A lack of ventilation in the voids beneath suspended timber floors (the sub-floors) can allow the relative humidity to rise to high levels, and the dangers this causes can be two-fold: firstly it can place the floor joists in danger from rot; and secondly, although there may well be an effective damp proofing course in the house walls, definite symptoms of rising dampness can be recorded. These latter may simply be high moisture meter readings or in severe cases, distress to plaster finishes, skirting boards and décor etc.

Modern building regulations ensure that sub-floor ventilation is adequate in most houses built after 1960. However, houses built before then are a different matter, and in those built between the Georgian period and the Second World War, it can be almost non-existent.

In addition, many properties built before 1940 did not have damp proofing membranes or oversite concrete; the builders simply levelled the earthen floor, or solum, and then covered it with the floorboards. And in properties such as these, moisture emitted from the damp solum evaporates into the enclosed area beneath the floors, where it can dramatically increase the relative humidity, often resulting in levels of 80% or more.

Timber, which is kept in a relative humidity that is constantly above 75% is susceptible to rot.  In most cases this doesn’t actually happen, but in such conditions it takes only a slight increase in the timber’s moisture content to instigate fungal activity, usually in the form of one of the wet rots, although dry-rot is also a possibility.

And this is most likely to happen where any of floor joists rest upon masonry walls, regardless of whether there’s a damp proofing course installed in those walls, or not.

This happens because masonry has a much greater temperature lag than fresh air, and if it gets cold, it tends to stay cold for long periods.  Thus condensation is more likely to occur where timber meets masonry than on a piece that’s surrounded by air, i.e. in the middle of the joist.

I often go underneath floors and see droplets of water on the lower faces of joists where they rest on the walls; it can often be brushed off with my hand. The only thing keeping these joists safe is the fungicide treatment they received before installation; and funnily enough, this (anti-fungal treatment) is more common in Victorian and Edwardian properties than those built in the middle of the last century. Georgian houses often have oak joists, and these are generally less susceptible to rot than softwood ones.

Another problem caused by high sub-floor relative humidity is that of ‘rising dampness’, which affects even those properties that have excellent damp proofing courses already installed; and here I’m talking about original dpc’s, not retro-fit ones.

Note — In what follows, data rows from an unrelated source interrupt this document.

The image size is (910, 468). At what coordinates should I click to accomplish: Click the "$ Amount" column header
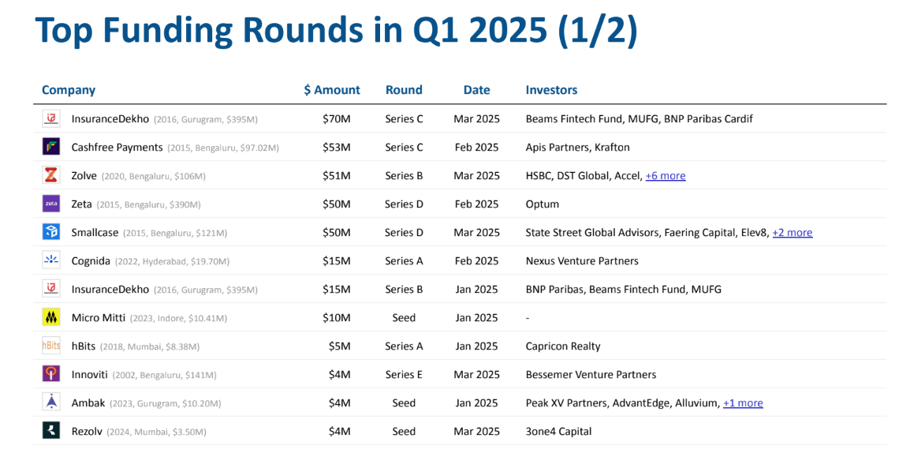coord(332,90)
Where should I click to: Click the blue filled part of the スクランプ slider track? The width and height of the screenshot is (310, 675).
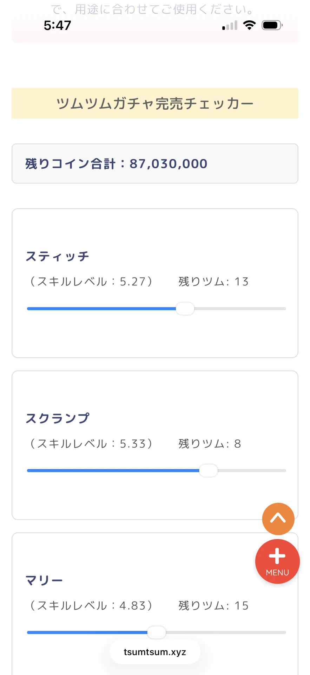pyautogui.click(x=113, y=470)
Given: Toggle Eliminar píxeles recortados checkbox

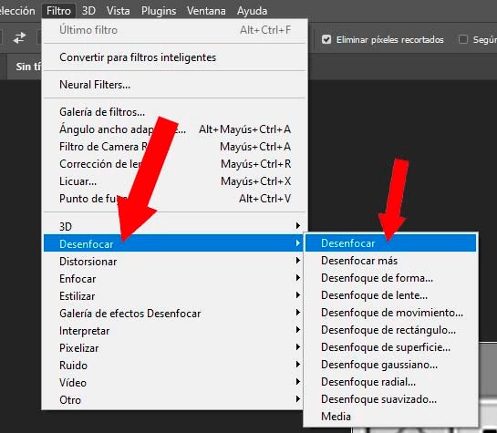Looking at the screenshot, I should point(326,39).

This occurs because of the layout of the brickwork and the dpc beneath the floor of the house; this can be seen in the diagram below:

Depending on the brick's ability to absorb moisture this can be quite significant, and the problem is often made worse because these bricks, which are not meant to be seen, are often of lesser quality than ‘show’ bricks. Thus their glaze is inferior and they absorb moisture more easily.

Over the years, the moisture becomes resident in the brickwork and eventually starts to creep upwards.  Although I suppose that technically this is rising dampness, it isn’t caused by ground water, which rises because of a failed or absent damp proofing course.

Naturally, this dampness, which in practice is often only minor, will send the average moisture meter and its operator into paroxysms of activity: lights flash, buzzers sound and teeth are noisily sucked. Meter says ‘Yes’; injection dpc required; end of story.

But of course it isn’t, or rather it shouldn’t be.  A more logical approach to this problem is to increase sub-floor ventilation: either by unblocking years of dirt and removing vegetation from the existing airbricks; replacing old terracotta or masonry ones with modern ones (unfortunately modern are usually plastic); or installing extra ones. Not only will this bring the ‘rising dampness’ under control, it will also improve the environment for any timber within the sub-floor void, which by itself is a very effective way of reducing the risk of dry rot.

The installation of an injection damp proofing system will not attend to these latter issues, although it may reduce the effects of dampness in the lower reaches of the walls.

Of course, it could already be too late for some timbers, and their ends may need to be replaced, or augmented with parallel joists.  If that’s the case, don’t simply attend to the timber; address the issue of ventilation at the same time.